NGI Assure call deadline 01/08/2022

Reply sent September 21st, 2022.


Hi [redacted],

Establishing an Open Standard that can be trusted by software forge implementors and users is a formidable undertaking that will require years of work. The goal in the context of this funding is to create a sound ground to bootstrap this effort, which includes:

  • a lifecycle relying on both paid work and crowdsourcing
  • a scope defined and implemented by all stakeholders
  • an adoption based on incremental inclusion in software forges

In practice, the following lines of work are required to achieve this first iteration:

  • Publish and improve the F3 specifications
  • Conduct User Research to identify the needs of forge users, forge implementors and forge maintainers and focus on what matters most to them
  • Publish and develop a reference implementation of the F3 specifications
  • Create a roadmap and a lifecycle for the next iteration of the F3 specifications and reference implementation
  • Establish a dialog with all stake holders to create a consensus on F3
  • Setup an environment favorable to crowdsourcing the specifications and the reference implementation

The detailed answers to your questions can be found below, as well as a high level workplan. Please let me know if something is unclear or raises a concern.

Cheers

Scope

The role and associated feature set of forges are continuously evolving. Vendors continue to increase their features, for instance integration of donation buttons, license compliance support, CMS and wiki functionality etc. Where do you draw the line (and by what criteria), and stop implementing additional features?

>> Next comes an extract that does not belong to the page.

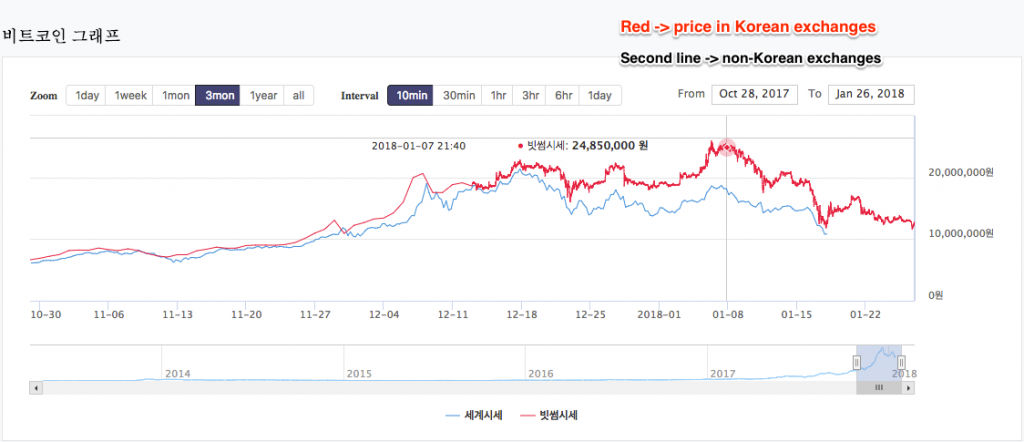Change interval to 1day
The width and height of the screenshot is (1024, 442).
600,95
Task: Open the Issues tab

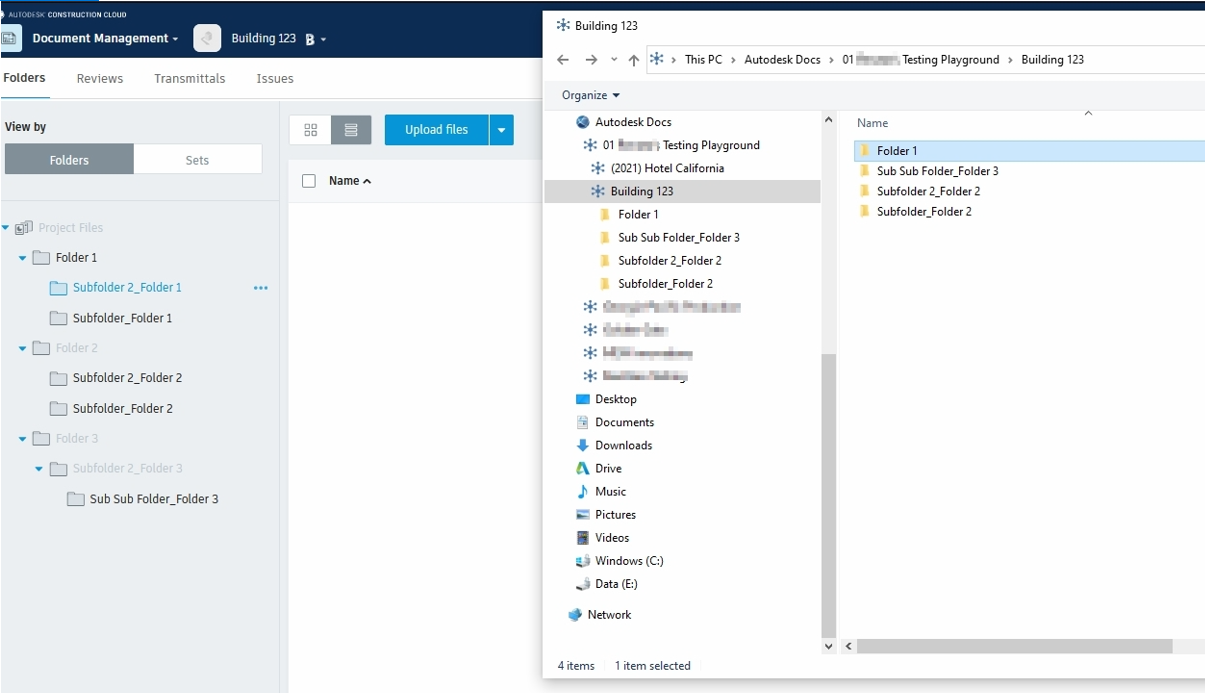Action: pyautogui.click(x=274, y=78)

In this first iteration of F3, the line is drawn by the limited resources available.

User research conducted in 2021 identified that “issues” are the most pressing need, therefore it is included. The following are also included because they are essential to Gitea, which is the primary community targeted by F3, and adoption would be unlikely if they were not: user, project, label, milestone, topic, release, asset, pull_request, repository, comment, reaction, review.

This feature set will have to expand during the next iterations of F3 to include more features. It will happen, as a result of a dialog between the implementors of the specification and the stakeholders. There will always be a tension between desirable features and the effort required to implement and maintain them. But F3 must always be a living specification.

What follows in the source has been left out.